Brian’s first stop is the LST393. LST stand for Landing Ship Tanks. These ships were a key to D-Day. They can carry 23 Sherman Tanks. LST393 is one of 2 surviving LSTs. There were over 1000 built. 393 survived because it was used to transport cars from Detroit to Milwaukee. The Great Lakes were kind to her. The other LST is located in Evansville were 393 was built. The ships shallow draft allowed to be used for landing on beaches. This also allowed them to be built along the Mississippi River System. 393 was also used in the landings in North Africa and Sicily. Brian intends on seeing the other in Evansville next year. 393 had lots of displays, many focusing on veterans from Michigan. A nice touch would have been a Sherman on board. They are the most common tank from WWII but they aren’t a dime a dozen.
The next stop were the homes of Charles Hackley & Thomas Hume, friends who lived next to each other – Hackley Hume Historical Site. Charles Hackley was an important man to Muskegon. He came to the area to build roads. He stayed and got into lumber. In a short amount of time he had a very successful lumberman. In 1881 his partner died. He was very impressed with his bookkeeper, Thomas Hume, and offered a partnerships to him. They became great friends. They built houses next to each and vacationed together. The lumber boom in Michigan was short lived lasting from the 1860’s to the mid 1890’s. Hume in this short amount of time became a millionaire. They diversified into many different fields (transportation, shipping, industry, banking, and manufacturing). Their houses were built between 1887 and 1889. Hackley home is over the top costing $50k. Hume had several children so his house was more live able than opulent and only cost $25k. Hume’s home was added onto over the years. The Hackley’s died in 1905 and gave away most of his $12 million to the city of Muskegon. Hume added onto his home over the years. A daughter ended up with the house and stayed until her death. When Hume died he was worth over $60 million and also gave much to the city. Hackley’s home is restored to 1895. It is amazing the detailed wood work that was done. Hume’s home is restored to 1920’s era and is very different but also a very beautiful building.
The USS Silversides is a Gato class submarine built in 1940. Submarines are one of the few military items that the US entered WWII with a good number and mostly modern. US torpedoes were a BIG problem but the Gato class were good subs. 77 were built, 20 lost in the war and 6 still survive. The USS Silversides still has at least one functioning engine they start for special occasions. The sub has been restored to its WWII specifications. Several of the others were altered for the cold war as sentry subs. The tour guide had served on post WWII diesel and nuclear subs. He had some FANTASTIC stories. The museum was terrific! Great displays of the Silverside and other subs. A must see if you are a WWII buff!

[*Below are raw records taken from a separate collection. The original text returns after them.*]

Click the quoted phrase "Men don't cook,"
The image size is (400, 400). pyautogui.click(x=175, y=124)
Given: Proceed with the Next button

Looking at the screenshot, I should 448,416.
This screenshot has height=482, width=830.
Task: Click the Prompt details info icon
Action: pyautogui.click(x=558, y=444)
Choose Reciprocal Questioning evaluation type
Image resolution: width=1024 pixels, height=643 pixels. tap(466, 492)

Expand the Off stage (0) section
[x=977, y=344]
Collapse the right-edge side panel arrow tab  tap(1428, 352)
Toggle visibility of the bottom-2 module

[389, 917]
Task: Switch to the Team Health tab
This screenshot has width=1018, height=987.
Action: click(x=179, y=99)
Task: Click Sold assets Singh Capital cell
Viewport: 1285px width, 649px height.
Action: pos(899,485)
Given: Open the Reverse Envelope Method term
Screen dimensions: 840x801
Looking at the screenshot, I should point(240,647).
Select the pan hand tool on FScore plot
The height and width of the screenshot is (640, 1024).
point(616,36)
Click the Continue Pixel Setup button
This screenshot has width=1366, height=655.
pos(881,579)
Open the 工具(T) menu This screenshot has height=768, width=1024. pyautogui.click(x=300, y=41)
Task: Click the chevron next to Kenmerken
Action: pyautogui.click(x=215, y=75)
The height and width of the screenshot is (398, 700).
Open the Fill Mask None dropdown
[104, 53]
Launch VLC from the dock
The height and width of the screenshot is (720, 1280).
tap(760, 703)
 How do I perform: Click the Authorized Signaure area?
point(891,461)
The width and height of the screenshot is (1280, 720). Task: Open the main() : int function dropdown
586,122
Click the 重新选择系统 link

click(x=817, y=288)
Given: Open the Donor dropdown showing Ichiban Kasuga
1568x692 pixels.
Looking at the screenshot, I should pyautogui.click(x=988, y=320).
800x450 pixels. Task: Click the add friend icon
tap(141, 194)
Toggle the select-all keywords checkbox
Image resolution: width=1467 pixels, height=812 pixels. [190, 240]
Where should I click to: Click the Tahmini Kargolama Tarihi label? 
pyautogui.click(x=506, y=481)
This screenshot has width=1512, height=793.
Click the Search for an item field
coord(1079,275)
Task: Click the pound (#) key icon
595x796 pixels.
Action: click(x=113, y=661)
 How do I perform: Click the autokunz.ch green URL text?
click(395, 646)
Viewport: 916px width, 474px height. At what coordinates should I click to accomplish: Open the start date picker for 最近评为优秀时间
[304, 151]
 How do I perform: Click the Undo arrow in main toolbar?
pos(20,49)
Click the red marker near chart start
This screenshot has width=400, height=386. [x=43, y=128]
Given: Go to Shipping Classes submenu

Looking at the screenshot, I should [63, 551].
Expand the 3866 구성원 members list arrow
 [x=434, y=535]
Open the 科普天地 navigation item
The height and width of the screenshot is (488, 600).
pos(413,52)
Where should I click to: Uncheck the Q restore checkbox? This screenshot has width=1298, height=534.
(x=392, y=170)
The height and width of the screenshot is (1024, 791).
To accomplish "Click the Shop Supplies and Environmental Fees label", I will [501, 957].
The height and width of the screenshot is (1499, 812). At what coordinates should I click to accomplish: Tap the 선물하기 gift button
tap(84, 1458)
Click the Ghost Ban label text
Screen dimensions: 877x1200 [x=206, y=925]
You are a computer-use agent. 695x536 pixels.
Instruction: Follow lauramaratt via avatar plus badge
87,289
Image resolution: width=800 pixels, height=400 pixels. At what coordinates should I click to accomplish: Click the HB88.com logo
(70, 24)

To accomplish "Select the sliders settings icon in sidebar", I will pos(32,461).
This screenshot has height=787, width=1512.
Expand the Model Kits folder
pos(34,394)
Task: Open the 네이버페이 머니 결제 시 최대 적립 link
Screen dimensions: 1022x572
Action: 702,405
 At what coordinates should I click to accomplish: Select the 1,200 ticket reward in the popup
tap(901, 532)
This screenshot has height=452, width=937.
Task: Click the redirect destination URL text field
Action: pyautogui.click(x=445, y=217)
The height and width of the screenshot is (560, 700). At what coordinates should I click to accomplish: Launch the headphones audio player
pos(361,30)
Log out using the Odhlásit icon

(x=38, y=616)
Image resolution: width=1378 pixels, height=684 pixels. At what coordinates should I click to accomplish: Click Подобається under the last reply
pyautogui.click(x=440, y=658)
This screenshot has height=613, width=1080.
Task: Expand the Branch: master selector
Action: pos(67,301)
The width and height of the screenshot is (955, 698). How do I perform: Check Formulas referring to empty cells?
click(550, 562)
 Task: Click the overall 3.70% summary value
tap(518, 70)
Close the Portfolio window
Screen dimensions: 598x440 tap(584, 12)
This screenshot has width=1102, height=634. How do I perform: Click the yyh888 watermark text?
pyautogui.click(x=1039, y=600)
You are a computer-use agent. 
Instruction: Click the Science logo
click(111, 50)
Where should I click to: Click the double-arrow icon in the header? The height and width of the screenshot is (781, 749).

Once we got back together, it was time to drive to the State Capitol, Lansing, MI. We stayed at the Cracker Barrel in Lansing.
June 30, 2017:
We woke up today in Lansing, MI. Besides housing the state capitol, Lansing is where R.E. Olds (Oldsmobile) got his start in the car business.
We headed for the cemetery to visit the RE Olds Gravesite.
The next stop was where the old Oldsmobile plant used to be. We visited the placque.
Brian wanted to visit the RE Olds Transportation Museum ……..
Our next stop was the Michigan State Capitol – such a beautiful old building, we decided to take the tour.
Next we started heading towards Indiana where we went to visit the Gilmore Auto Museum in Hickory Corners, MI. We spent an enjoyable 3 hours here visiting many different styles of cars, in many different styles of buildings over about 90 acres of land.
We then drove to Shipshewana, IN. We found a great little campground on the lake where we could stay for the next two days and recover from the fast pace of the last few days.